Nel parlamento nazionale il senatore Frank Murkowski, repubblicano dell’Alaska, riuscì a far approvare una legge che permetteva all’Alaska di fissare criteri e regole sui rifiuti di “acque nere” che contengono materiale fecale umano. Nessun altro stato aveva quelle leggi.
L’industria delle crociere reagì di nuovo e convinse il senatore Murkowski a far approvare dal ministro degli Interni una disposizione che raddoppiava il numero delle navi da crociera ammesse al Glacier Bay National Park durante il picco della stagione estiva, malgrado le forti obiezioni dei dirigenti del Parco.

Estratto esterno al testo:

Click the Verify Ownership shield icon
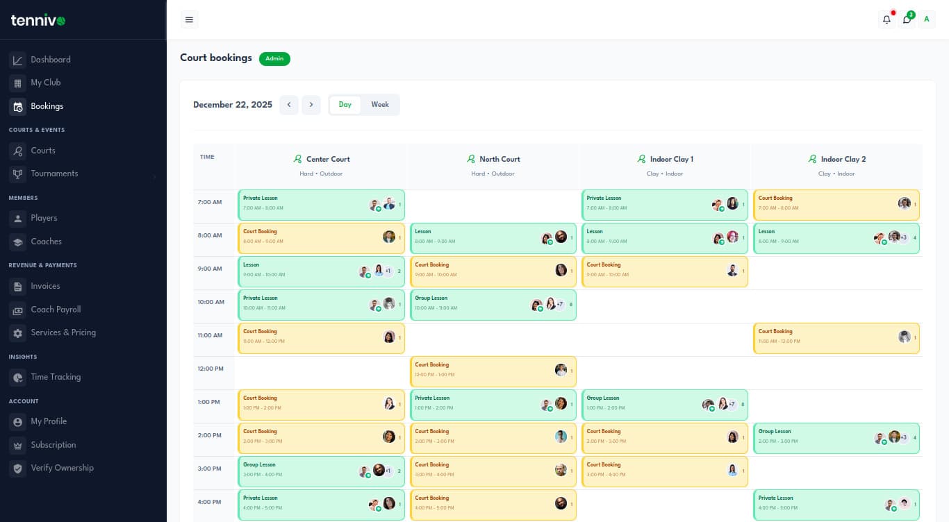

Poi Gershon Cohen e un avvocato dell’Alaska riuscirono a far ammettere un referendum, che fu incluso nelle elezioni del 2006, per cui le navi da crociera erano obbligate a chiedere permessi ufficiali per l’eliminazione dei rifiuti, con limiti stretti per quanto riguardava il materiale fognario. Tale regola creava anche un corpo d’ingegneri marini, dei rangers oceanici, che viaggiavano sulle navi da crociera per controllare i rifiuti ed erano finanziati da una nuova tassa di 50 dollari per passeggero. Malgrado le previsioni negative, il referendum fu approvato. Alcune disposizioni vennero poi alleggerite dal nuovo governatore Sean Parnell, che dimezzò l’importo della tassa sui passeggeri per far ritirare un’azione legale intrapresa dalla Carnival e dalla Royal Caribbean.